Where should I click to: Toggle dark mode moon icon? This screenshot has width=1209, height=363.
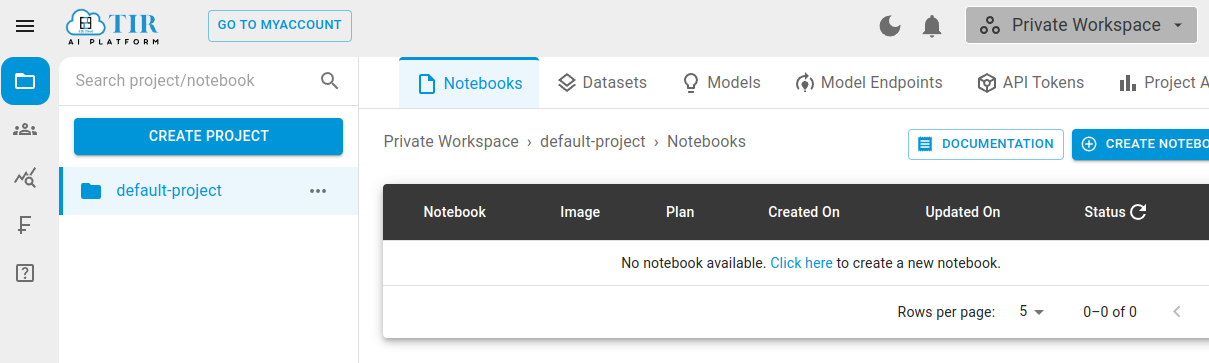click(x=890, y=26)
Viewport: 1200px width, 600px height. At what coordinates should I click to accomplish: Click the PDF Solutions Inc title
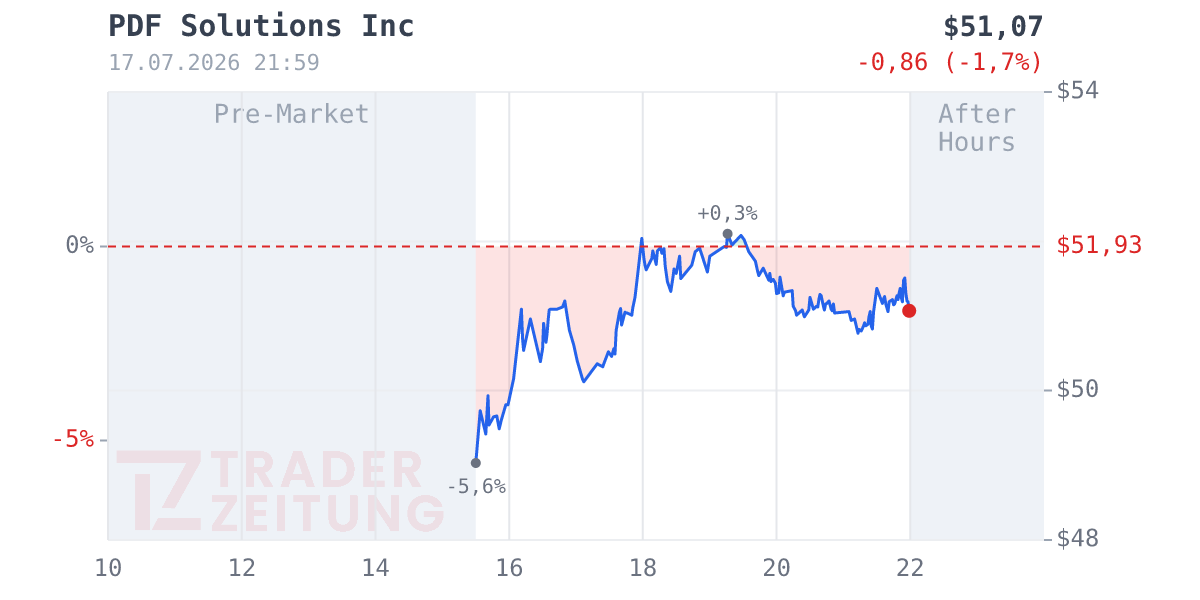tap(261, 26)
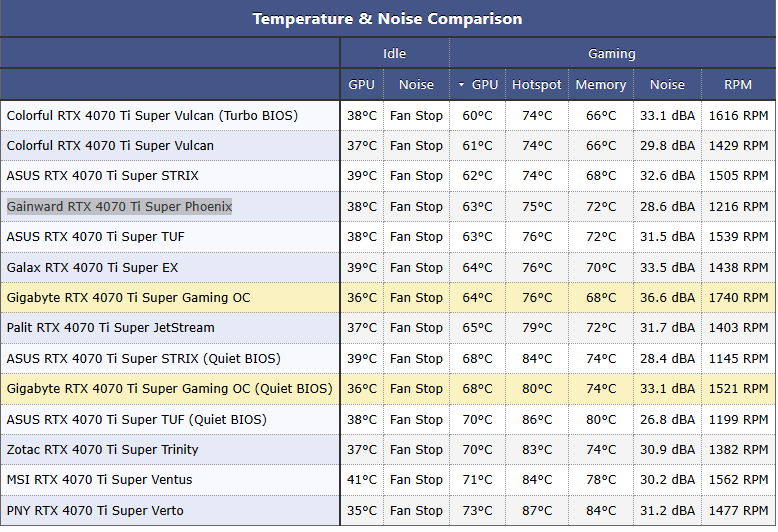Click the Palit RTX 4070 Ti Super JetStream name
This screenshot has height=532, width=778.
[x=110, y=328]
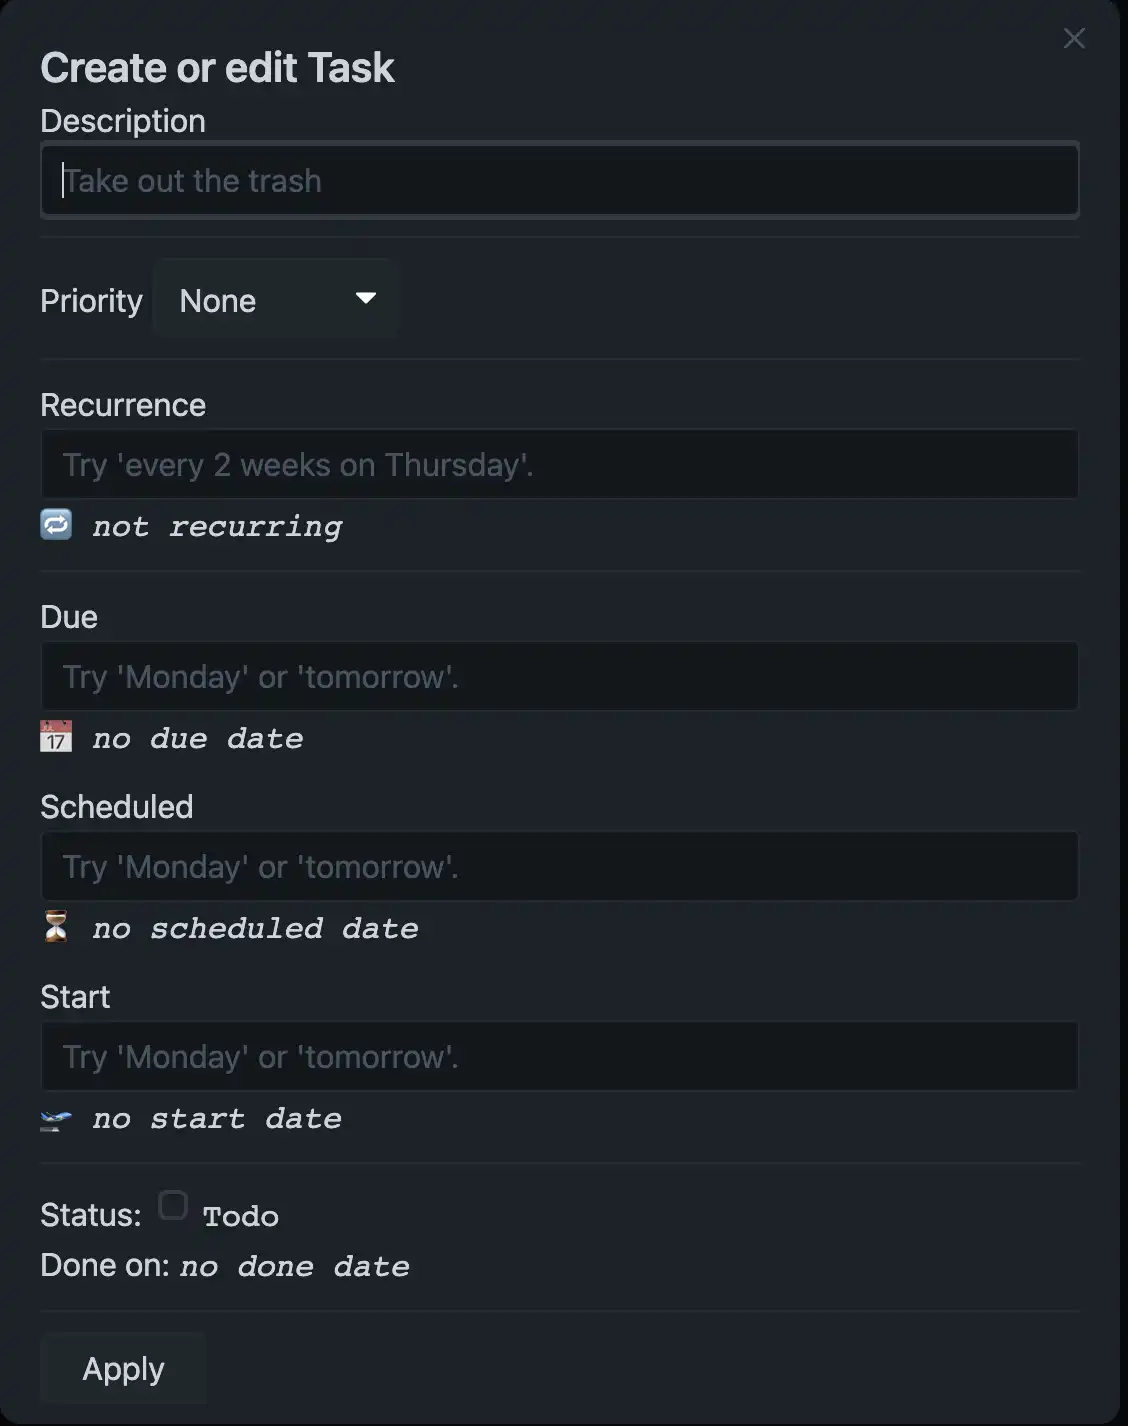
Task: Dismiss the dialog with the X button
Action: [1074, 39]
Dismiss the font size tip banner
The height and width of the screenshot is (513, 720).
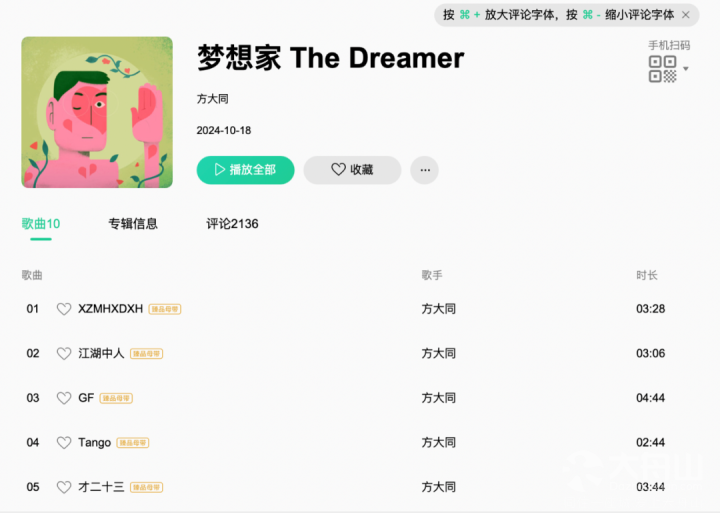[x=686, y=15]
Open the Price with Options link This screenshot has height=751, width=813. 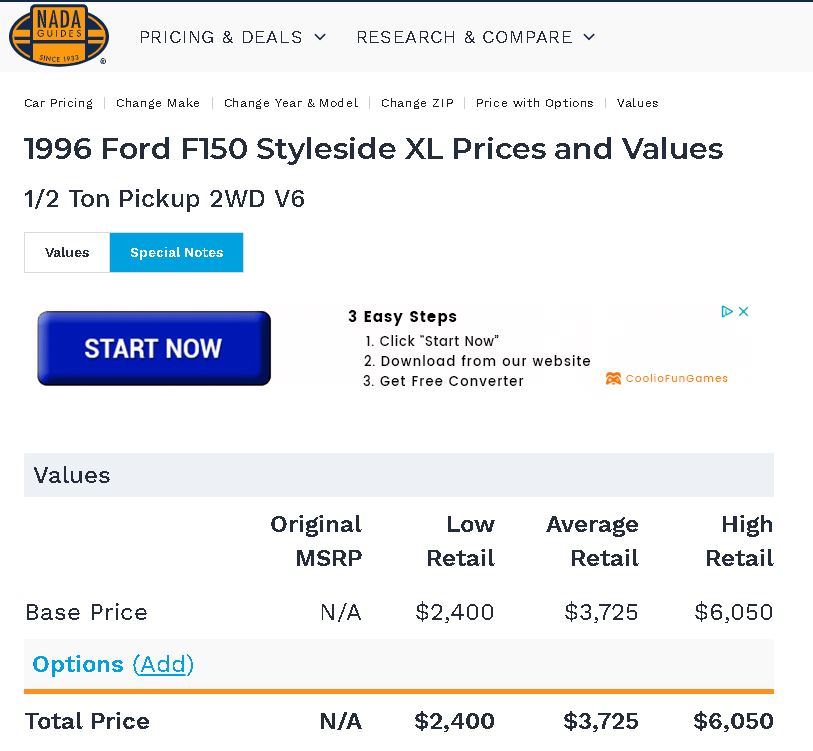pyautogui.click(x=534, y=103)
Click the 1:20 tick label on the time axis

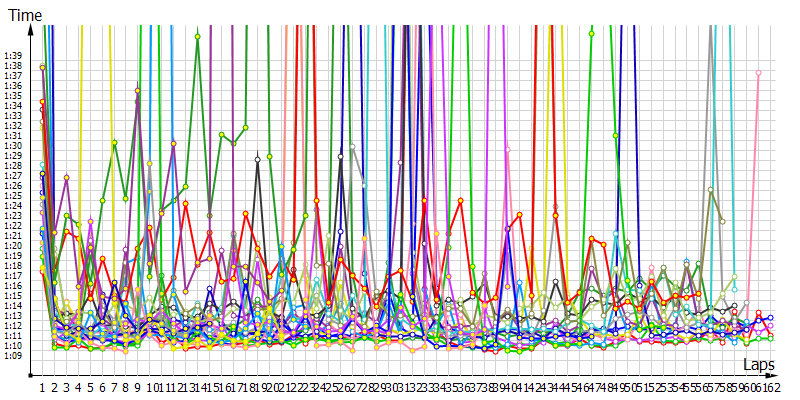13,245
■ ■ ■ ■
**YOUR ASSIGNMENT**
Please give back exactly the lines from the first line of the records above through the line containing "Dismiss the font size tip banner", only those and both included, with the pictures removed.

**EXERCISE SOLUTION**
Where should I click to: Toggle dark mode moon icon? This screenshot has width=1209, height=363.
click(x=890, y=26)
Viewport: 1200px width, 600px height. At what coordinates should I click to accomplish: Click the PDF Solutions Inc title
tap(261, 26)
Click the Palit RTX 4070 Ti Super JetStream name
This screenshot has height=532, width=778.
[x=110, y=328]
Task: Dismiss the dialog with the X button
Action: [1074, 39]
Dismiss the font size tip banner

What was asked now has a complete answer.